1) [https://www.youraudiotour.com/](https://www.youraudiotour.com/)

2) [https://www.tenantupdate.com/](https://www.tenantupdate.com/)

3) [https://fauxbuy.com/](https://fauxbuy.com/)

4) [https://geoquizbot.com/](https://geoquizbot.com/)

5) [https://getbetterluck.com/](https://getbetterluck.com/)

6) [https://codeinperson.com/](https://codeinperson.com/)

------
dispo001
Nice project, good work!

What is Barter? Why is it not described on the site?

It would be useful to list the number of users each project has.

It would be useful if you (eventually) split the list by price.

I don't have any money but I'd be interested to look at the new offers up to
1000 usd others might limit their interest to things over 100 k.

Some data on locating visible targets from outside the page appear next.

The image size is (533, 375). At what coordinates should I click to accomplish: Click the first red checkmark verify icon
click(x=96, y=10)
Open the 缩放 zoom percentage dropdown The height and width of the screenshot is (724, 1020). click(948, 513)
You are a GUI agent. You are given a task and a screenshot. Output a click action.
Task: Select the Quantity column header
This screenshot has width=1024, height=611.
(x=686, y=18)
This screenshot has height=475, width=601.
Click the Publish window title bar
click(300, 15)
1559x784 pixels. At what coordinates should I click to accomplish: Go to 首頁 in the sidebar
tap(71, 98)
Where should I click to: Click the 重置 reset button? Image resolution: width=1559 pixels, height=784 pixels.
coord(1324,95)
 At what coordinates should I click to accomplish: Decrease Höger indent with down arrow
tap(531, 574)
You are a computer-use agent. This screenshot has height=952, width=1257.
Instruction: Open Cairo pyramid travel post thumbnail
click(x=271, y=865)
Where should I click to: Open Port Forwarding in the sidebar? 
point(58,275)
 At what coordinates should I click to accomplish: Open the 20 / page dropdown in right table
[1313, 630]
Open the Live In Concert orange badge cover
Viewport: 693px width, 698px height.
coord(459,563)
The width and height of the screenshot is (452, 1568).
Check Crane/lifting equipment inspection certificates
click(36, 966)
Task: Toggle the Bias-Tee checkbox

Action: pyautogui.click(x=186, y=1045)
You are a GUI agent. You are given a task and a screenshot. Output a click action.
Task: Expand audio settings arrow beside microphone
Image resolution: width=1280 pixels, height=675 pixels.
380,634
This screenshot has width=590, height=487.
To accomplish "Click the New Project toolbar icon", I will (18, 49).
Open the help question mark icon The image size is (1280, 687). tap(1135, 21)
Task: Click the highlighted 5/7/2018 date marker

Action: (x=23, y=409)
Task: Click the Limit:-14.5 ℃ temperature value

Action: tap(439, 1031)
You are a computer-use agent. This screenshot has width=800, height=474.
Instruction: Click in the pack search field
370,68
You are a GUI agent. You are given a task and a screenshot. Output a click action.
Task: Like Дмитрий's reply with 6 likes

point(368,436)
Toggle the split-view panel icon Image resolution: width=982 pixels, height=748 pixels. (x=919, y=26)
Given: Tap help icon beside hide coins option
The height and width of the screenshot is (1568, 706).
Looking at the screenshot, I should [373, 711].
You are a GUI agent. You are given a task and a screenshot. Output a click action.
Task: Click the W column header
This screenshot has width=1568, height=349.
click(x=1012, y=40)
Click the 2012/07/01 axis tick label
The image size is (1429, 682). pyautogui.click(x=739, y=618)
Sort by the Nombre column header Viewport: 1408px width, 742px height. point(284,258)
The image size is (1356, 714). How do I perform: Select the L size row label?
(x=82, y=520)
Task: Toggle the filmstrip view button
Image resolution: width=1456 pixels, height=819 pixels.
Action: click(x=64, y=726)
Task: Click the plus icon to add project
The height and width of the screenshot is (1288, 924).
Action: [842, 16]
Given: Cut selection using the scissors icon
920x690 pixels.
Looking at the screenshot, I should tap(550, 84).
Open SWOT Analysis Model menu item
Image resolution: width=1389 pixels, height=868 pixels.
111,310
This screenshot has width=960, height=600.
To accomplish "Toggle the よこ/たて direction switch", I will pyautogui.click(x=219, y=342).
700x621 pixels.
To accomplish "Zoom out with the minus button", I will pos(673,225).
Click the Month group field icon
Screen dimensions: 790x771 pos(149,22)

I will probably forget to visit your site. You should have a box where one can
get an email with new projects from X to Y usd.

And an rss feed or json api that can be configured similarly.

[http://borderline.biz/rss/0-1000](http://borderline.biz/rss/0-1000)

[http://borderline.biz/json/10000-100000](http://borderline.biz/json/10000-100000)
etc

Have endless auctions, take 1% deposits for bids, let the thing run until the
developer accepts a bid.

Have a widget with the highest bid for the project for the developer to embed
in his project, linked to bl.

Give each project its own page/permalink on the website.

Good luck

------
drusepth
Great idea! As someone that will be checking in periodically for projects to
buy (instead of listing my own), I have a small suggestion: if you could
provide topics or categories to projects (or let submitters define them), I
would _love_ to be able to subscribe to just some subset of projects. For
example, I'm only really looking to adopt projects in a super niche space
(helping writers write) and would be way more likely to buy one if I see it,
which seems less likely if I get a blanket email of all projects submitted.

Good luck!

------
sharemywin
Probably should add a contact form. so people's emails aren't exposed.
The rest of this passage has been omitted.